What the task requires =>
Render the rows below as a JSON list of strings, one string per line, skipping blank lines and leaving out the pictures.

Data for the task =>
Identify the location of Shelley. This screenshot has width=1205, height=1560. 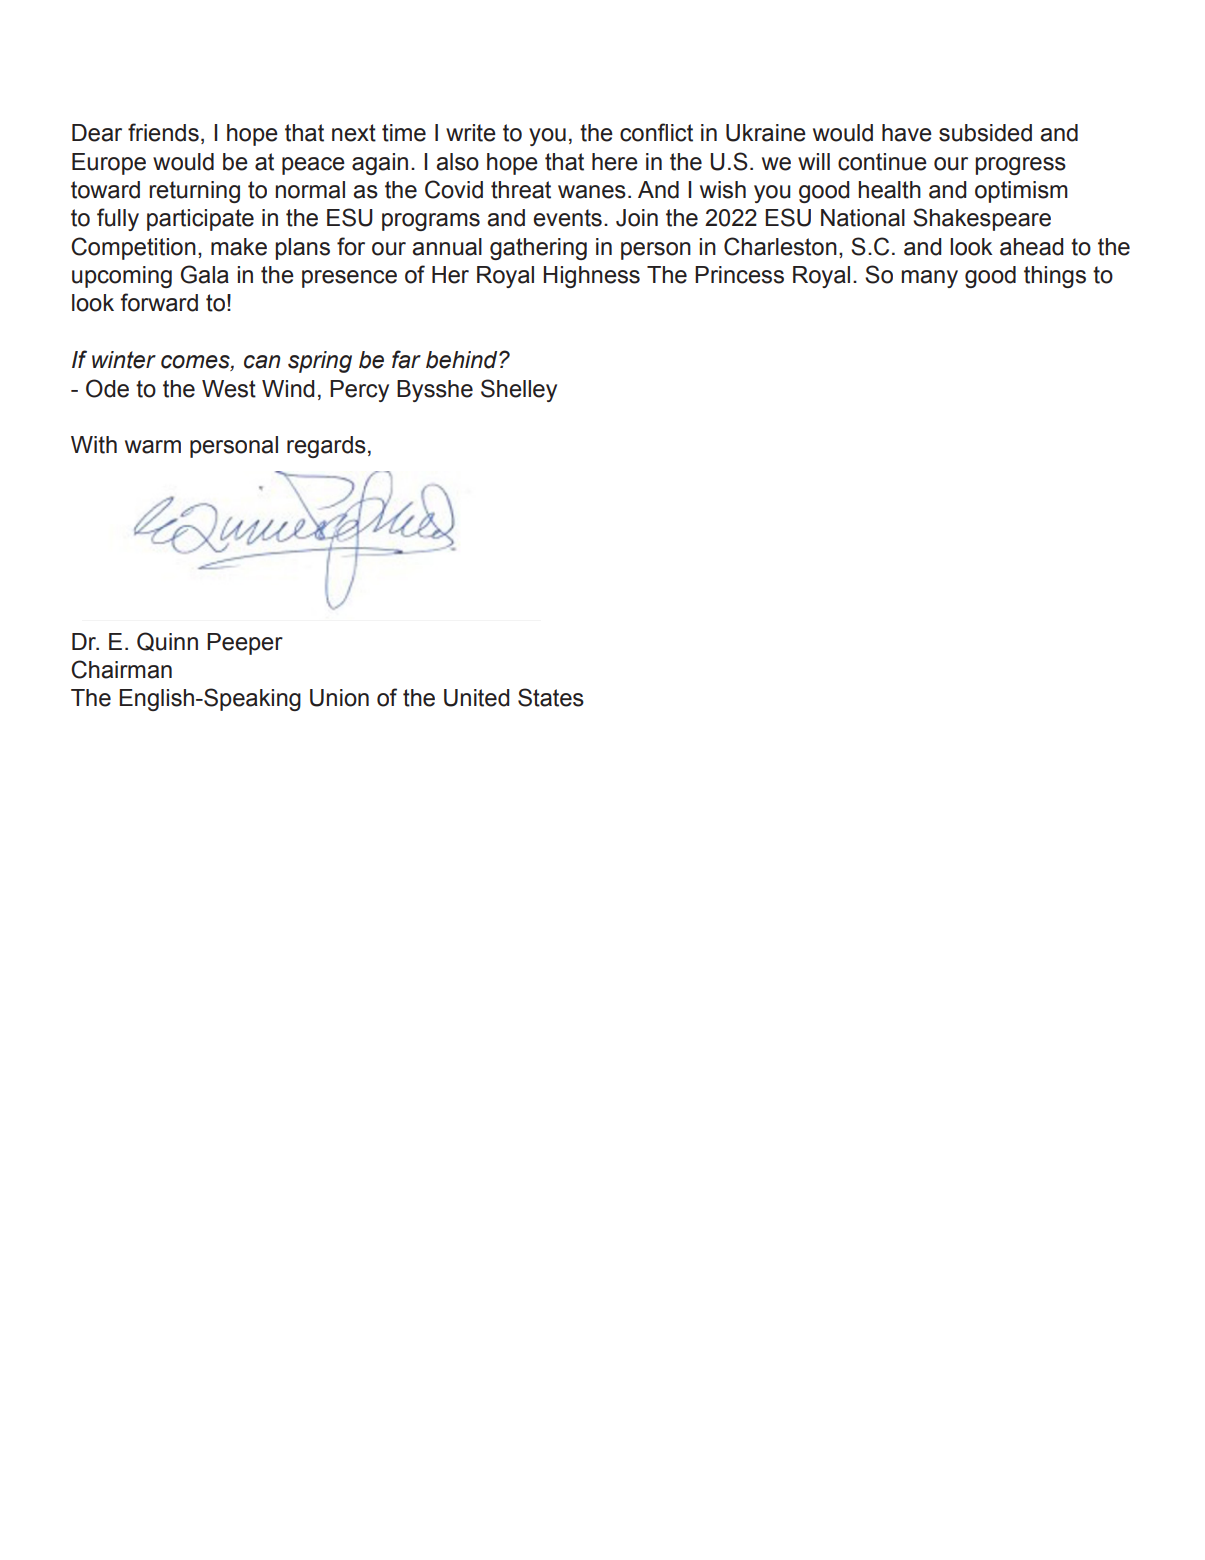
(519, 390).
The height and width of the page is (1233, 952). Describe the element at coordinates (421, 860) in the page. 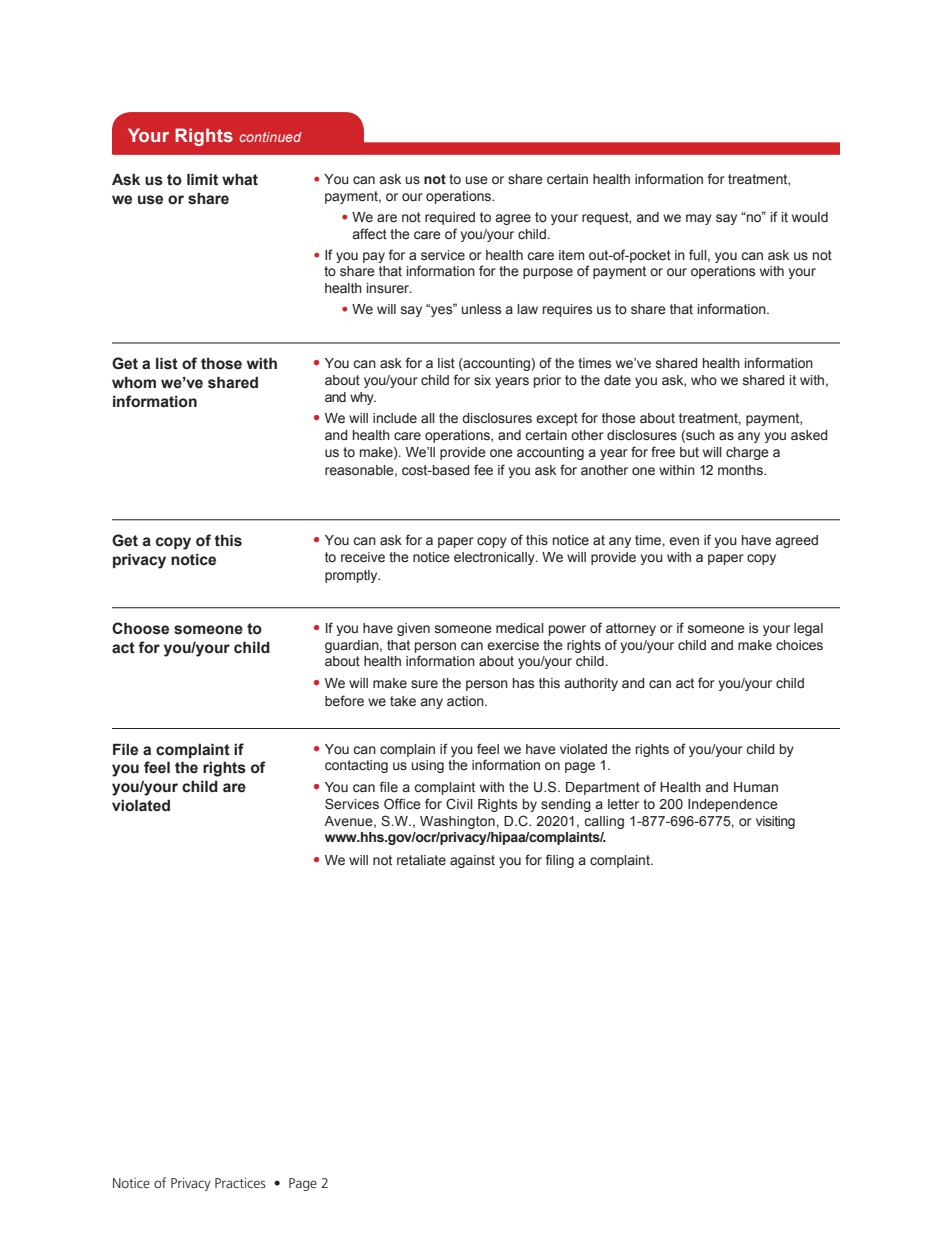

I see `retaliate` at that location.
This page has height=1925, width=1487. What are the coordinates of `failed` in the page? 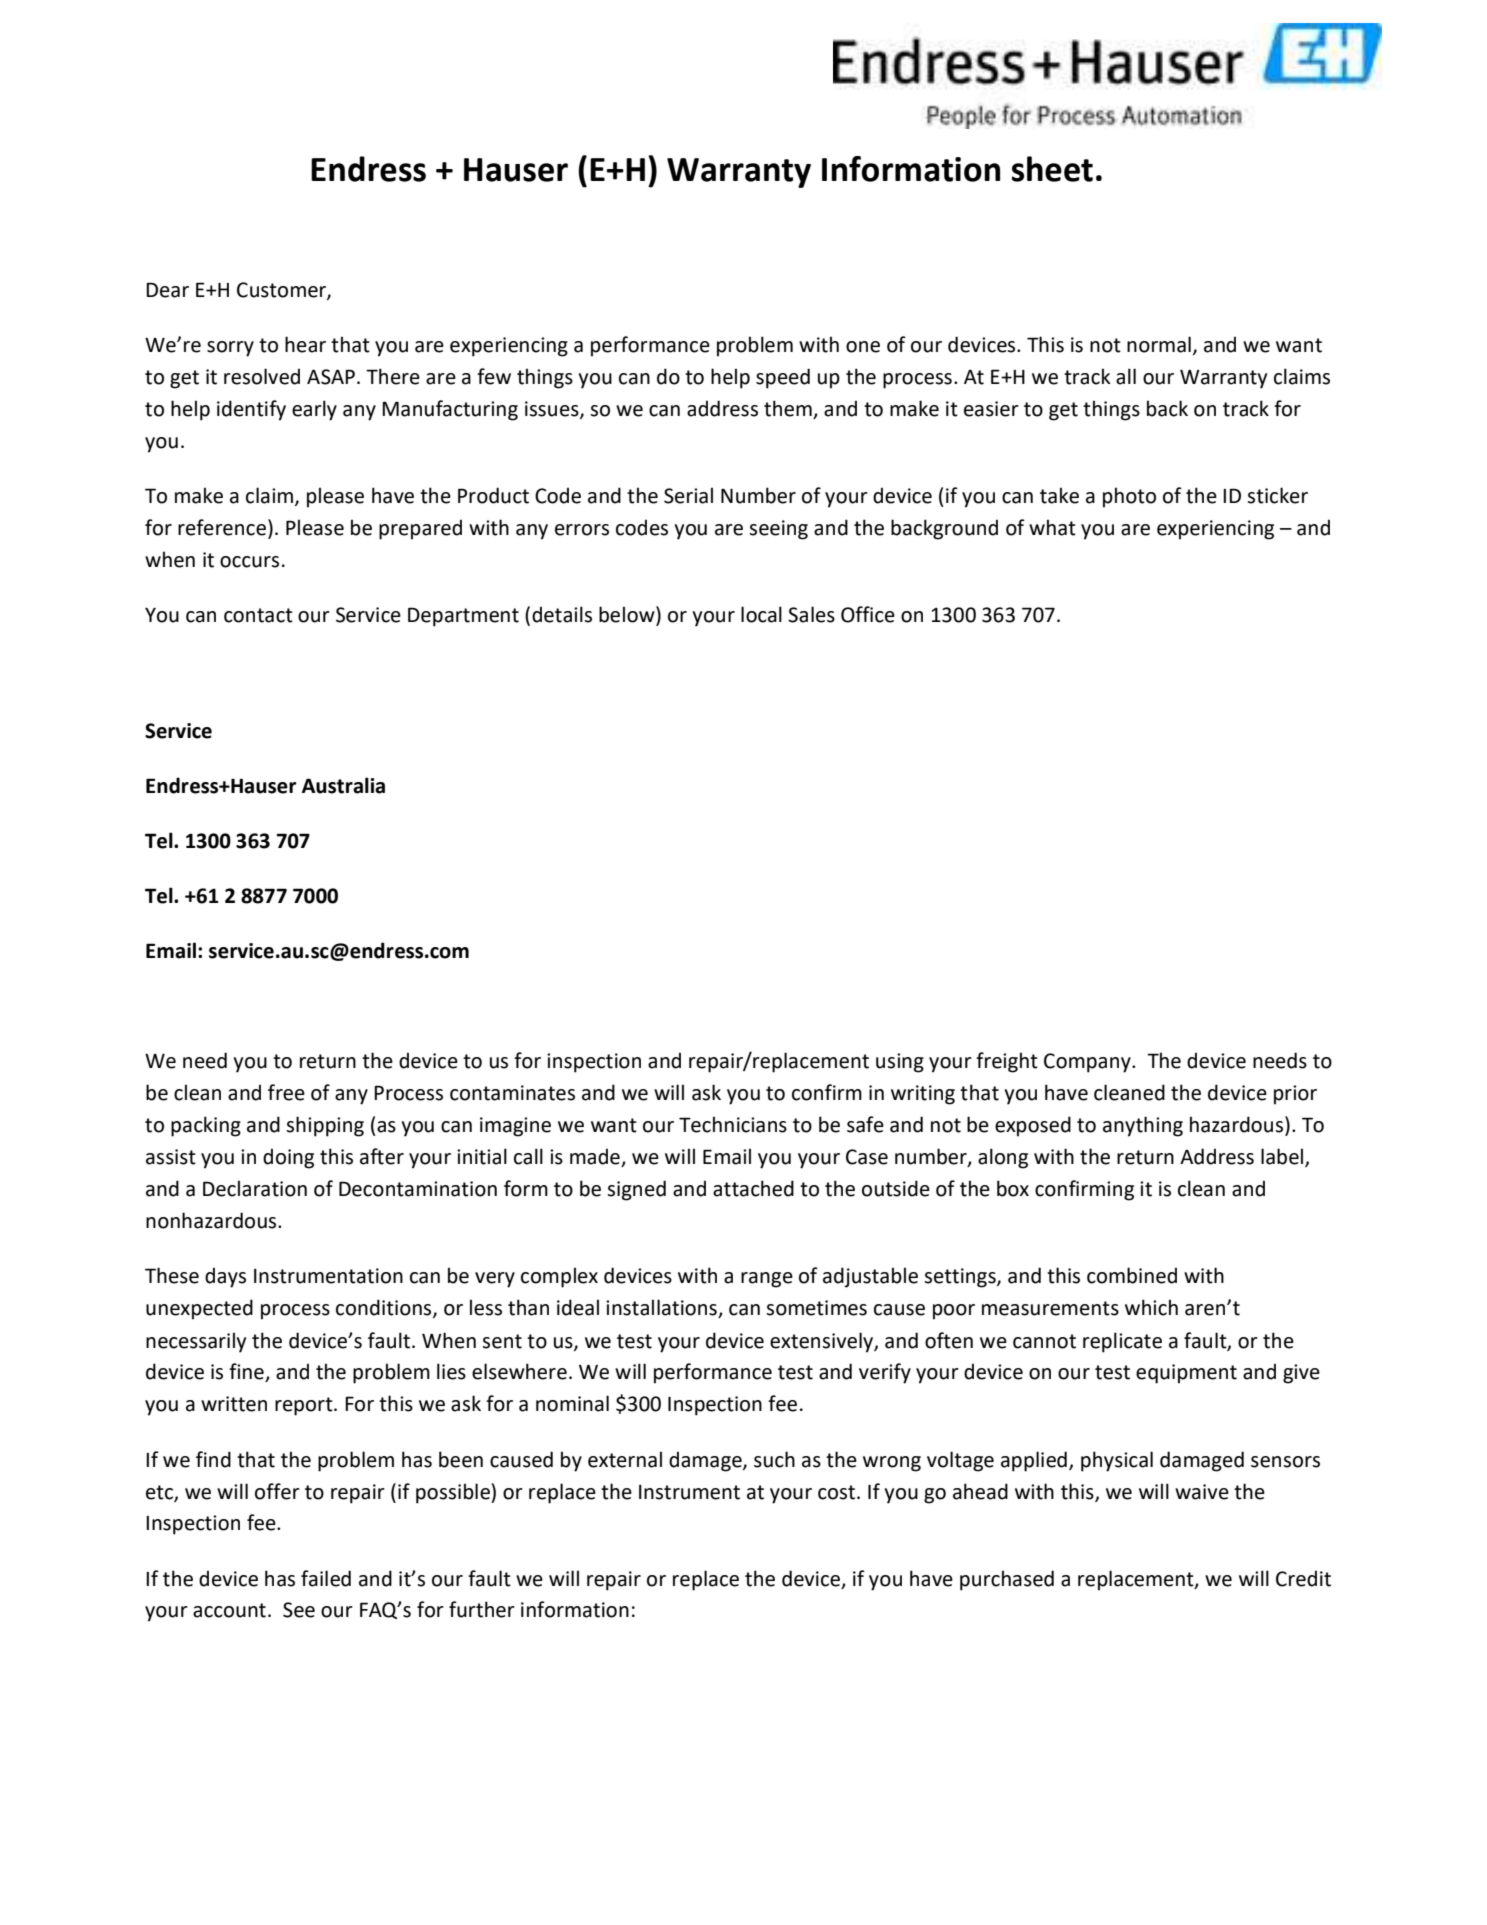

Result below =>
[
  "Identify the location of Shelley. This screenshot has width=1205, height=1560. ",
  "(519, 390).",
  "The height and width of the page is (1233, 952). Describe the element at coordinates (421, 860) in the page. ",
  "I see `retaliate` at that location.",
  "This page has height=1925, width=1487. What are the coordinates of `failed` in the page? "
]